Selain itu pengaturan tentang tanah ulayat di sebagian daerah sifatnya politis. Misalnya, agar terpilih kembali menjadi kepala daerah, petahana menggandeng tokoh masyarakat hukum adat setempat dan menerbitkan Perda yang mengakui keberadaan tanah ulayat dari masyarakat hukum adat tersebut. Ada juga Perda yang diterbitkan dengan tujuan agar masyarakat hukum adat tertentu mendapat kompensasi karena wilayahnya akan masuk investasi.

Julius mengusulkan kepada pemerintah dan DPR untuk menerbitkan satu UU yang mengatur secara utuh mengenai hak-hak masyarakat hukum adat seperti tanah ulayat serta perlindungannya.
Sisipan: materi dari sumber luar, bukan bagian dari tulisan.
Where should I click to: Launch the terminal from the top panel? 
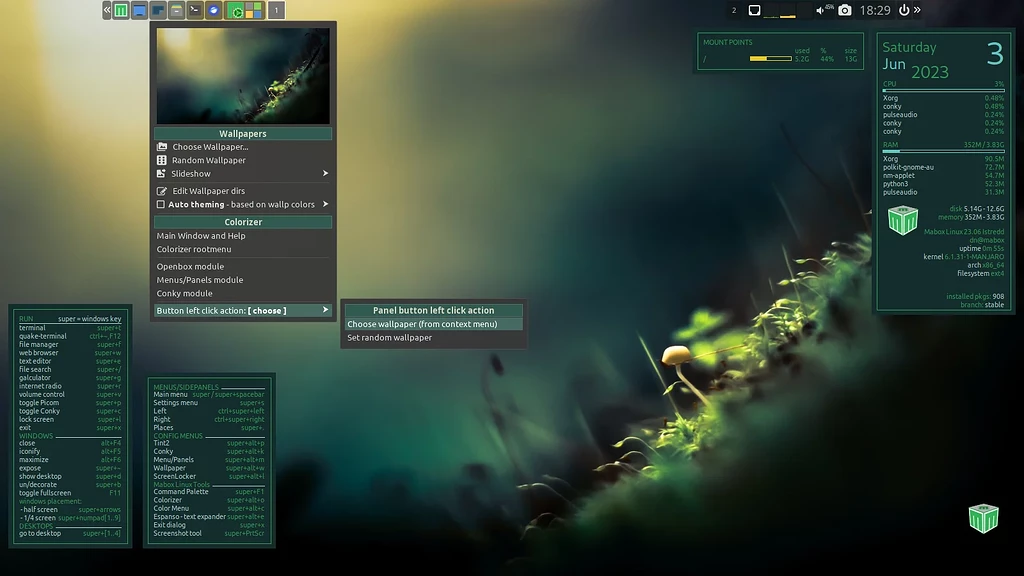click(195, 9)
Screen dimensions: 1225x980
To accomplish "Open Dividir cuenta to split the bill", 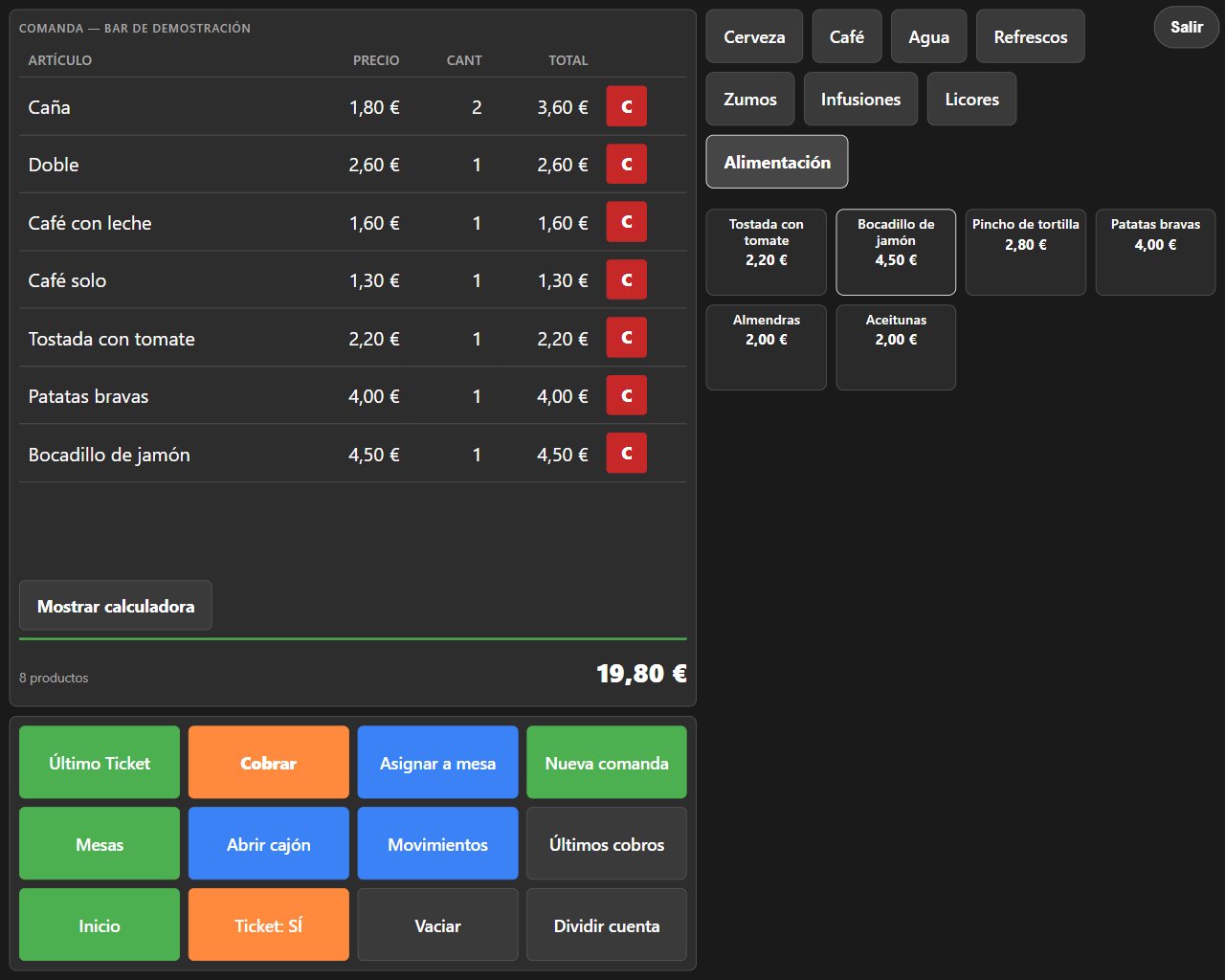I will (607, 924).
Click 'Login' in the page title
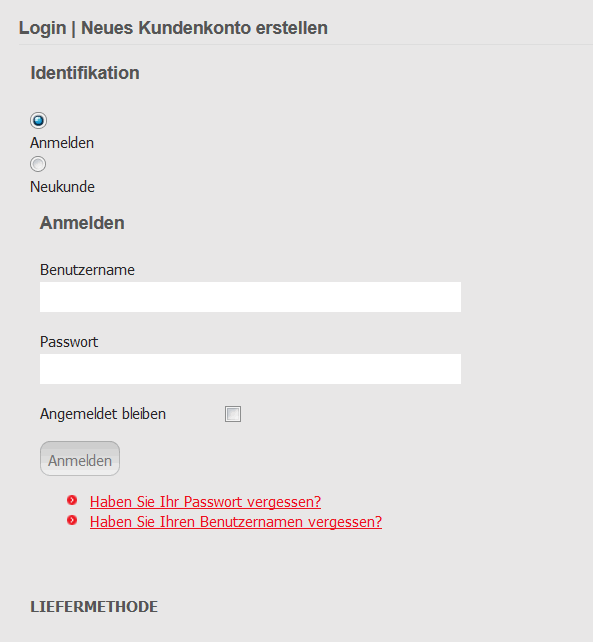The height and width of the screenshot is (642, 593). [43, 28]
UU itu harus mengatur jelas mengenai subyek, obyek dan hak-hak masyarakat hukum adat. “Bisa saja bentuknya UU Perlindungan Kesatuan Masyarakat Hukum Adat,” ujarnya.

(Baca juga: RUU Masyarakat Hukum Adat Perlu Masukan Semua Tokoh Adat).

Dekan Fakultas Hukum Universitas Hasanuddin Makassar, Farida Patittingi, menilai RUU Pertanahan yang sekarang masih dibahas di DPR sudah cukup baik untuk melindungi tanah ulayat. Paling penting, UU itu harus mengatur klasifikasi tentang status tanah sehingga jelas mana tanah yang dikuasai langsung dan tidak oleh negara. “Ketentuan ini bisa saja masuk bab khusus dalam RUU Pertanahan,” urainya.

Farida menekankan pentingnya penegasan tentang asas tanah ulayat. Menurutnya tanah ulayat mencakup dua asas yakni penguasaan (publik) untuk mengatur dan kepemilikan atau berdimensi perdata. “Kedua hal itu harus dipertegas, bahwa hak ulayat itu berdimensi publik dan perdata,” pungkasnya.